Als Metaller ist dieser Teil in uns aber immer schwieriger mit unserem Alltag zu vereinbaren, und das aus gutem Grund. Bei dem Klima, das momentan in der Welt herrscht, insbesondere in den USA, sollte der Kampf Priorität haben. Es steht einfach zu viel auf dem Spiel. Die Flagge der Konföderierten hat eine beschämende Vergangenheit und das im Namen des Merch-Verkaufs zu ignorieren, ist nicht cool – egal, wie du es auch drehst und wendest. Wir müssen uns eingestehen, dass selbst die größten Metal-Götter rückständig und engstirnig sein können, oder komplett im Unrecht. Ohne Fortschritt hätten wir keinen Thrash, keinen Grindcore, keinen Doom. Wenn er sich nicht weiterentwickelt, wird Metal verkümmern.

Gleichzeitig spricht das auch Bände über das herrliche Ventil, als das Heavy Metal immer schon eine große Rolle gespielt hat. Damit Metal interessant ist und Spaß macht, braucht er diese positive Katharsis. Und verdammt, Pantera brauchten sie: Ohne Vinnie wäre die Band einfach nur deprimierend gewesen, mit Gebrüll und Geschredder über Pillen – genau, wie es ohne Phils Dunkelheit alles nur Spandex und Airbrush-Ästhetik gewesen wäre.
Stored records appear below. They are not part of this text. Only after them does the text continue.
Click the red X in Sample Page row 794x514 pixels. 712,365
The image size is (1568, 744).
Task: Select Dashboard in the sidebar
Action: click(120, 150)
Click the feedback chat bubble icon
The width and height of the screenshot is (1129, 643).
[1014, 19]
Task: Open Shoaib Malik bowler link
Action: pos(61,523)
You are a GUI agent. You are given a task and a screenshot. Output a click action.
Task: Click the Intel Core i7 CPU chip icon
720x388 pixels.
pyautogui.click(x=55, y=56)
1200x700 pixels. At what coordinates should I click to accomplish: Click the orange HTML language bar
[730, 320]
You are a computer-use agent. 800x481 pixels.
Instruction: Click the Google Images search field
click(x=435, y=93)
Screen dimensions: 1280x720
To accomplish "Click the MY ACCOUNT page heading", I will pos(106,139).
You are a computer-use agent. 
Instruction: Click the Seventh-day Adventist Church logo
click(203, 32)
Stattdessen besetzten Pantera diesen brillanten Mittelweg, bei dem du der Welt den Finger zeigen konntest, aber das immerhin mit einem fetten Grinsen im Gesicht.

Mit Vinnie Pauls Tod am 22. Juni 2018 sieht die Metal-Community wieder einmal klar, dass alle Partys irgendwann zu Ende sind. Er erinnert uns aber auch daran, zwischendurch mal die Deckung runterzunehmen, uns neben unseren Freunden an den Lagerfeuern unseres Lebens niederzulassen und die Flasche kreisen zu lassen. Der Krieg ist auch morgen früh noch da, und er wird schlimmer sein denn je. Aber für jetzt, für diesen Augenblick können wir ein bisschen Spaß haben. Wenn wir den nämlich nicht zwischendurch haben, wofür kämpfen wir dann überhaupt?